Sending a beacon message of the second electronic device to the first electronic device according to the first wake-up time period.

In an optional embodiment, according to the first wake-up time period, sending a beacon message of the second electronic device to the first electronic device includes:

The beacon message of the second electronic device is respectively sent to the first electronic device at the start time of the first wake-up time period and the end time of the first wake-up time period.

Embodiment 4

Based on the same inventive concept, an embodiment of the present invention provides a first electronic device, which is consistent with the first electronic device described in one or more of the foregoing embodiments.

The first electronic device is set in a wireless network, and the wireless network also includes more than one second electronic device. FIG. 6 is a schematic structural diagram 1 of the first electronic device in the embodiment of the present invention. As shown in FIG. 6 , the The first electronic device includes:

an obtaining unit 61, configured to obtain the minimum value of the duty cycle of the working mode of the electronic device in the wireless network; wherein the working mode includes a wake-up mode and a sleep mode;

a first determining unit 62, configured to determine the number of times of sending the beacon message of the first electronic device according to the minimum value of the duty cycle; wherein, the number of times of sending is at least two;

The first sending unit 63 is configured to send the beacon message of the first electronic device to the first electronic device according to the number of times of sending the beacon message of the first electronic device based on the working mode of the first electronic device, so that the second electronic device The device sends the beacon message of the second electronic device according to the wake-up time carried in the beacon message of the first electronic device;

The beacon message of the first electronic device is the identification of the first electronic device in the wireless network, the beacon message of the second electronic device is the identification of the second electronic device in the wireless network, and the beacon message of the first electronic device The wake-up time carried in is: the start time of the first wake-up mode after the first electronic device sends the beacon message of the first electronic device.

In an optional embodiment, the first determining unit 62 is specifically configured to:

Determine the reciprocal of the minimum value of the duty cycle;

When the inverse of the minimum value of the duty cycle is a positive integer, determining the inverse of the minimum value of the duty cycle as the number of times the beacon message of the first electronic device is sent;

When the inverse of the minimum value of the duty cycle is not a positive integer, the number of times of sending the beacon message of the first electronic device is determined according to the inverse of the minimum value of the duty cycle.
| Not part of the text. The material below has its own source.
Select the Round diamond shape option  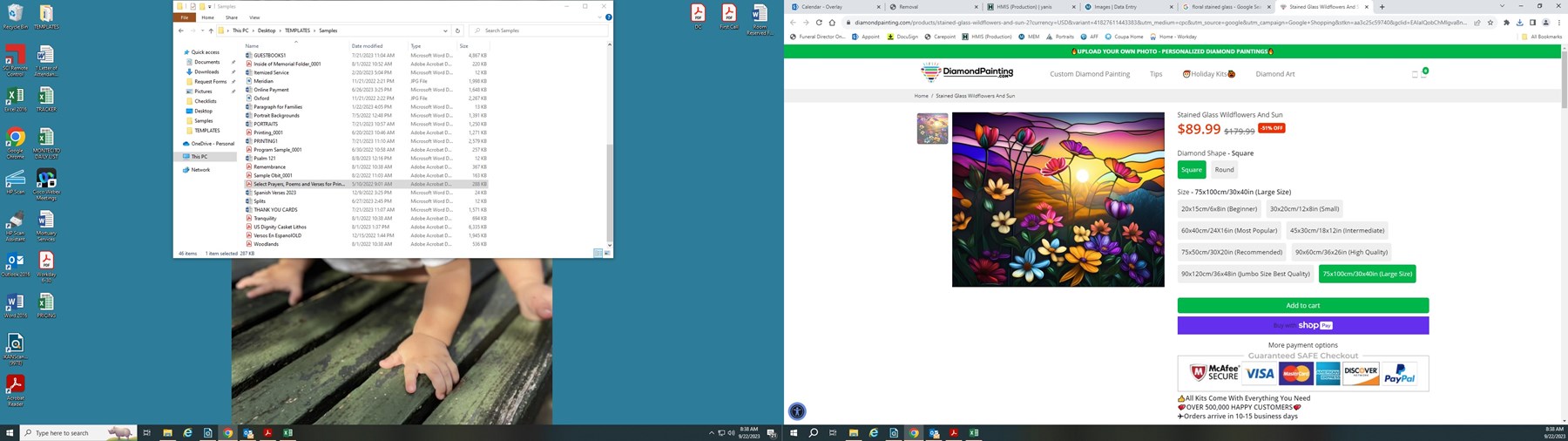coord(1224,170)
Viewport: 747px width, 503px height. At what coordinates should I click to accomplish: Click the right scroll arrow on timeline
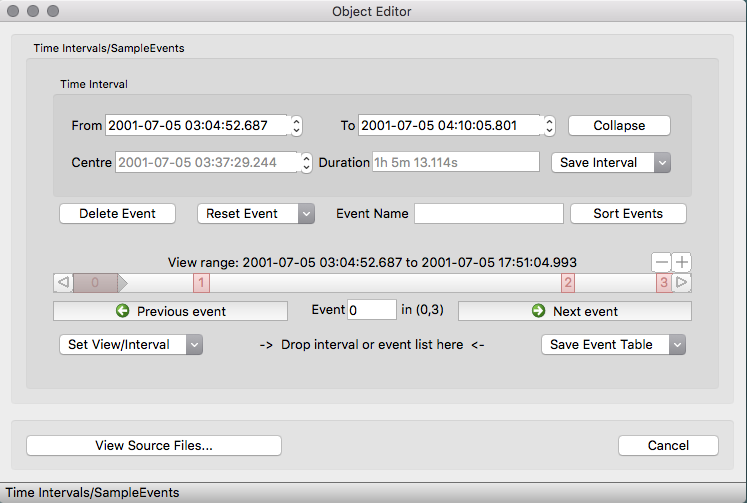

In an optional embodiment, the first determining unit 62 determines, according to the reciprocal of the minimum value of the duty cycle, as the number of times of sending the beacon message of the first electronic device, and is specifically used for:

The reciprocal of the minimum value of the duty cycle is rounded up, and the rounded-up value is determined as the number of times the beacon message of the first electronic device is sent.

In an optional embodiment, the first sending unit 63 is specifically configured to:

Taking the working mode of the first electronic device as the starting time of the wake-up mode as the starting time, and taking the working mode of the first electronic device as the wake-up mode for a duration of the sending interval time, the beacon of the first electronic device is sent according to the number of times of sending message to the second electronic device.

In practical applications, the above-mentioned obtaining unit 61 , first determining unit 62 and first sending unit 63 may be implemented by a processor located on the first electronic device, specifically a central processing unit (CPU, Central Processing Unit), a microprocessor ( MPU, Microprocessor Unit), digital signal processor (DSP, Digital Signal Processing) or Field Programmable Gate Array (FPGA, Field Programmable Gate Array) etc.

Embodiment 5

FIG. 7 is a second schematic structural diagram of a first electronic device provided by an embodiment of the present application. As shown in FIG. 7 , an embodiment of the present application provides a first electronic device 700, including:

The processor 71 and the storage medium 72 storing the executable instructions of the processor 71. The storage medium 72 relies on the processor 71 to perform operations through the communication bus 73. When the instructions are executed by the processor 71, The method for sending a beacon message described in one or more embodiments on the base station side above is executed.

It should be noted that, in practical application, various components in the first electronic device 700 are coupled together through the communication bus 73 . It can be understood that the communication bus 73 is used to realize the connection communication between these components. In addition to the data bus, the communication bus 73 also includes a power bus, a control bus and a status signal bus. However, for the sake of clarity, the various buses are labeled as communication bus 73 in FIG. 7 .

Embodiment 6

Based on the same inventive concept, an embodiment of the present invention provides a second electronic device, which is consistent with the second electronic device described in one or more of the foregoing embodiments.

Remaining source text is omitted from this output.